**BRANO SCELTO**
───

Quando si cominciò a pensare di misurare il «valore» della cooperazione internazionale e delle attività non profit la gran parte degli interessati si scandalizzò. Poi si comprese che la valutazione d’impatto serviva a non disperdere energie e ad aiutare in maniera più efficace chi ne aveva necessità.
Da un «buonismo» generico si pasava a progetti di ingegneria sociale: si ponevano le basi per un ripensamento del Terzo settore. La cui riforma, non a caso, ha inglobato criteri di misurazioni piuttosto generici, perché non è possibile individuare formule standard applicabili a tutti i campi di intervento. Non limitandosi all’apparenza del dibattito in corso, spesso travisato da preconcetti e semplificazioni, ci si accorge che il problema della misurazione d’impatto è la punta emergente di un iceberg in movimento foriero, per fortuna, di buone notizie.

───

**RIGHE DI DATI**
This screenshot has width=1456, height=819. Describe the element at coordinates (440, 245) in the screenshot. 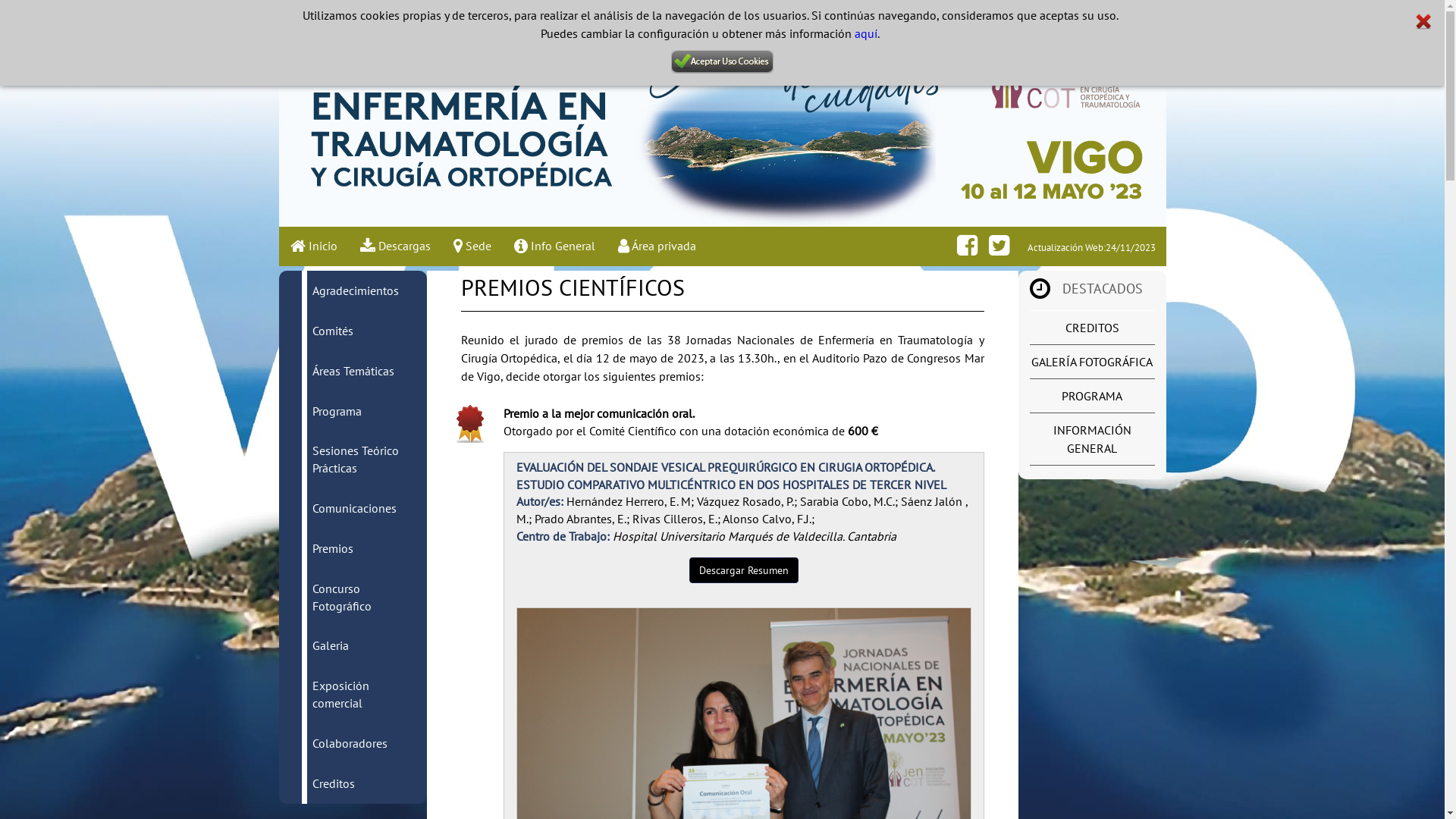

───

**CONSEGNA**
Traduci in inglese questa frase del brano sulla misurazione d'impatto nel non profit: «Poi si comprese che la valutazione d’impatto serviva a non disperdere energie e ad aiutare in maniera più efficace chi ne aveva necessità».

**SVOLGIMENTO**
Then it was understood that impact assessment served to avoid wasting energy and to help those who needed it more effectively.